How did you come up with your last name?
KEATON: I got a job and somebody said, “There’s a Mike Douglas and a Michael Douglas, so you can’t use the name.” I said, “Yeah, I can.” I actually liked the name. And they said, “You have to change it.” I never really got around to doing it, but they said, “You have to change it before you can start work.” Ironically, Michael Douglas’ last name is not Douglas. So, I went down the alphabet. My real name is John. Where I come from, everybody had a nickname, but it changed, every week. So, I was in the Ks and I picked it. I thought I’d change it later to something really cool, but I never changed it. It seemed to fit.
You just picked it at random?
What was life like, after Night Shift? How was it to go from auditioning to overnight movie star?
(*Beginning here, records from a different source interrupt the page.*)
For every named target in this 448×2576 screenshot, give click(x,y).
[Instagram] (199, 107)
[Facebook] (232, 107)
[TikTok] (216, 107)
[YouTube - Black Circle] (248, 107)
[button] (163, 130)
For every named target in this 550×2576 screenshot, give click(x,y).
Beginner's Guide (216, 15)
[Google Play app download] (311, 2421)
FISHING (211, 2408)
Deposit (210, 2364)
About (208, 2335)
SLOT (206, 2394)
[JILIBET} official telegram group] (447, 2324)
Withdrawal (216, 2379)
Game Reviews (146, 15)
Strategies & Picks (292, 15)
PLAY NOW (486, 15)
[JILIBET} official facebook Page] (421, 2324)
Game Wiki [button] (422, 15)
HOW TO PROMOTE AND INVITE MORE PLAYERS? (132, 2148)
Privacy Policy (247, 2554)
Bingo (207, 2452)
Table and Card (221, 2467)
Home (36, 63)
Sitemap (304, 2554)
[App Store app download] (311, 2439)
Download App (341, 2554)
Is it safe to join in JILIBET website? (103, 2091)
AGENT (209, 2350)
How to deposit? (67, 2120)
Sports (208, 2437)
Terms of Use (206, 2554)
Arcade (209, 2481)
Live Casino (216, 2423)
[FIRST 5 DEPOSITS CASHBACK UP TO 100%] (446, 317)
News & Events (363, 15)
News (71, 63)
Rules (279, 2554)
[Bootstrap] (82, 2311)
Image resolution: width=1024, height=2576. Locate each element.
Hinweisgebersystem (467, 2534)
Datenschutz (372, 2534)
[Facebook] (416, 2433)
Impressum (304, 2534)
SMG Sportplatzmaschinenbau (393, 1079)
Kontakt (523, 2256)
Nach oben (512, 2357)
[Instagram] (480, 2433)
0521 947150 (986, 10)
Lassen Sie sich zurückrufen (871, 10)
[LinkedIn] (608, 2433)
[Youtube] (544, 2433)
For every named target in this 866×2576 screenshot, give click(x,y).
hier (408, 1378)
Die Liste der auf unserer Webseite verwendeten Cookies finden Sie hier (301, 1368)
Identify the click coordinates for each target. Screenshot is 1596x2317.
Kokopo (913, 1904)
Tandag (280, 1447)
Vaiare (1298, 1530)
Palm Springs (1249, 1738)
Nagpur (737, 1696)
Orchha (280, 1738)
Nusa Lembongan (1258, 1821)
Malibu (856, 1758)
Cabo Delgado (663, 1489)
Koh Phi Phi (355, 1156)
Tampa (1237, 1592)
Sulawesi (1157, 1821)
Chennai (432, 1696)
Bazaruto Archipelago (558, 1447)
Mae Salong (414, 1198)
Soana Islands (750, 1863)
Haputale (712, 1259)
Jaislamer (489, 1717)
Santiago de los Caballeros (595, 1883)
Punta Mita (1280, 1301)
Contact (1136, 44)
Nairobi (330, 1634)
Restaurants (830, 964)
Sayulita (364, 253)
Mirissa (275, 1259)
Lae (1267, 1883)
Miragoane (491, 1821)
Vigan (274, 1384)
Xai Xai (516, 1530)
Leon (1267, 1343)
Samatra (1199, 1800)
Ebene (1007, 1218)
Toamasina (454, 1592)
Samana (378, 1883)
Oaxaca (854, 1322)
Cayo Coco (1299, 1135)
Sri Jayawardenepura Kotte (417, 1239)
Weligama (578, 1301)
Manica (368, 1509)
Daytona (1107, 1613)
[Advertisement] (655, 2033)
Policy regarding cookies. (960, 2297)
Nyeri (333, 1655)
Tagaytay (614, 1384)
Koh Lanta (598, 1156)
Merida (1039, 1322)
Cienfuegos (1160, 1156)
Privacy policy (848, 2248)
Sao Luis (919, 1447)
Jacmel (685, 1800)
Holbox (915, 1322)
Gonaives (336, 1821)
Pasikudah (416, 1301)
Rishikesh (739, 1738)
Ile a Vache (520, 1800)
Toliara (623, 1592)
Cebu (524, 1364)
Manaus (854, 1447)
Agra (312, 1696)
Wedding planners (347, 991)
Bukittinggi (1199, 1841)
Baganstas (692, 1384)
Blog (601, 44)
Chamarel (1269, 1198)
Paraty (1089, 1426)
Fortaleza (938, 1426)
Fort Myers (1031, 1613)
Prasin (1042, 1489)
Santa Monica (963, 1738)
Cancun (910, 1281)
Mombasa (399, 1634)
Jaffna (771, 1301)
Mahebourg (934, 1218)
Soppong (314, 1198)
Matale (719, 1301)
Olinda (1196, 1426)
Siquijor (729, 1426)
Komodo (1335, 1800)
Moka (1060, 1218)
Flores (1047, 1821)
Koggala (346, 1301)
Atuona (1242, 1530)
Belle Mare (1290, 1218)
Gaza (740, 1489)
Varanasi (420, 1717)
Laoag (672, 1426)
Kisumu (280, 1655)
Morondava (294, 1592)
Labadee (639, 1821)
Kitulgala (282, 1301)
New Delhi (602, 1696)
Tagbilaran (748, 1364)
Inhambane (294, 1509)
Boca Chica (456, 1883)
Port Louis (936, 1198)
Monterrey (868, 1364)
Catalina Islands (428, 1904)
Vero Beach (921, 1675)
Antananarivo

KEATON: There was a big leap within the business. That film was successful enough, but it wasn’t a giant hit. But inside the business, things accelerated rapidly. And then, Mr. Mom was quite successful, especially since it was made for very little money. I was bankable and hireable. Mr. Mom was a John Hughes script. It was his first big thing. I remember telling him that he should direct it, but he didn’t.
How did you come up with your performance in Beetlejuice?
KEATON: Tim Burton is unique, original and an artist. He had this thing. He saw the visuals and the bigger picture, but he couldn’t quite [figure it out]. He tried to describe it to me, but I didn’t know what he was talking about, so I wasn’t going to do the movie. Then, I saw him again, and he’s a good guy and really funny, but I just couldn’t understand it. It wasn’t quite there yet. It was more of a conceit of something. He saw the big visuals of the house, and all of that. He gave me a couple of things, so I told him to give me a day. I gathered a giant collection of wardrobe from various time periods, and I wanted to do these teeth. He’s a little dangerous and scary. I knew that I wanted hair like that, and I had a walk that I wanted to do. So, we got the striped suit, and I walked into the make-up trailer and said, “Let’s see if this works.” It was all so freeing because I couldn’t say, “My character wouldn’t do that.”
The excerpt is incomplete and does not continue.